▶ **Direction**:
How many lines in the listing below contain the string "target"? Case counts, and the answer should be only the number.

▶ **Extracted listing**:

----------

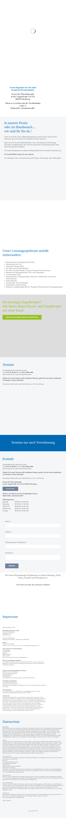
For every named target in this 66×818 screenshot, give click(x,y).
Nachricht (9, 553)
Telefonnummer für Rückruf (15, 542)
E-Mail (34, 384)
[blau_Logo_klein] (9, 2)
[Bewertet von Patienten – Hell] (33, 588)
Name (8, 521)
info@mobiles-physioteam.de (14, 645)
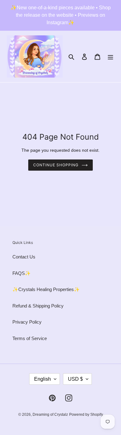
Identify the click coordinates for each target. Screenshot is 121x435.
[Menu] (110, 56)
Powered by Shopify (86, 414)
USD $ (75, 379)
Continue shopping (55, 165)
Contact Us (23, 256)
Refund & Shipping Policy (38, 305)
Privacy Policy (27, 322)
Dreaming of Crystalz (50, 414)
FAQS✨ (21, 273)
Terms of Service (29, 338)
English (42, 379)
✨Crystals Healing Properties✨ (46, 289)
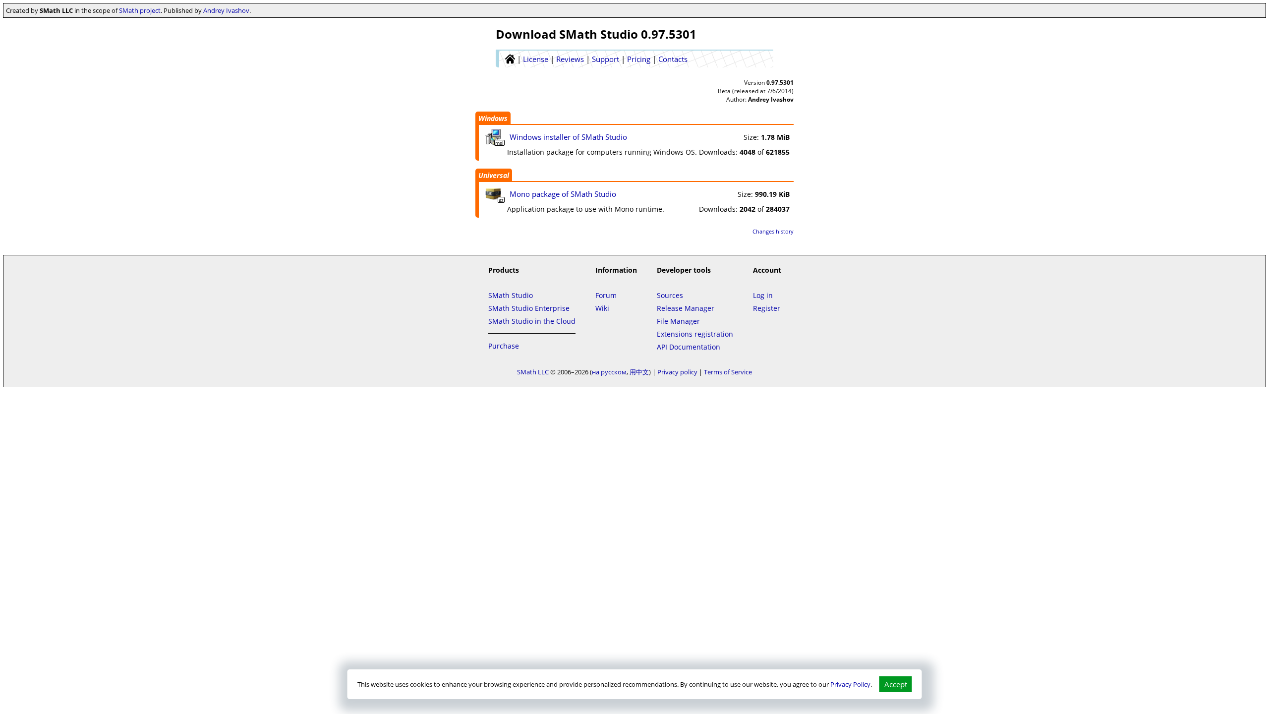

----------

▶ **Exercise output**:
2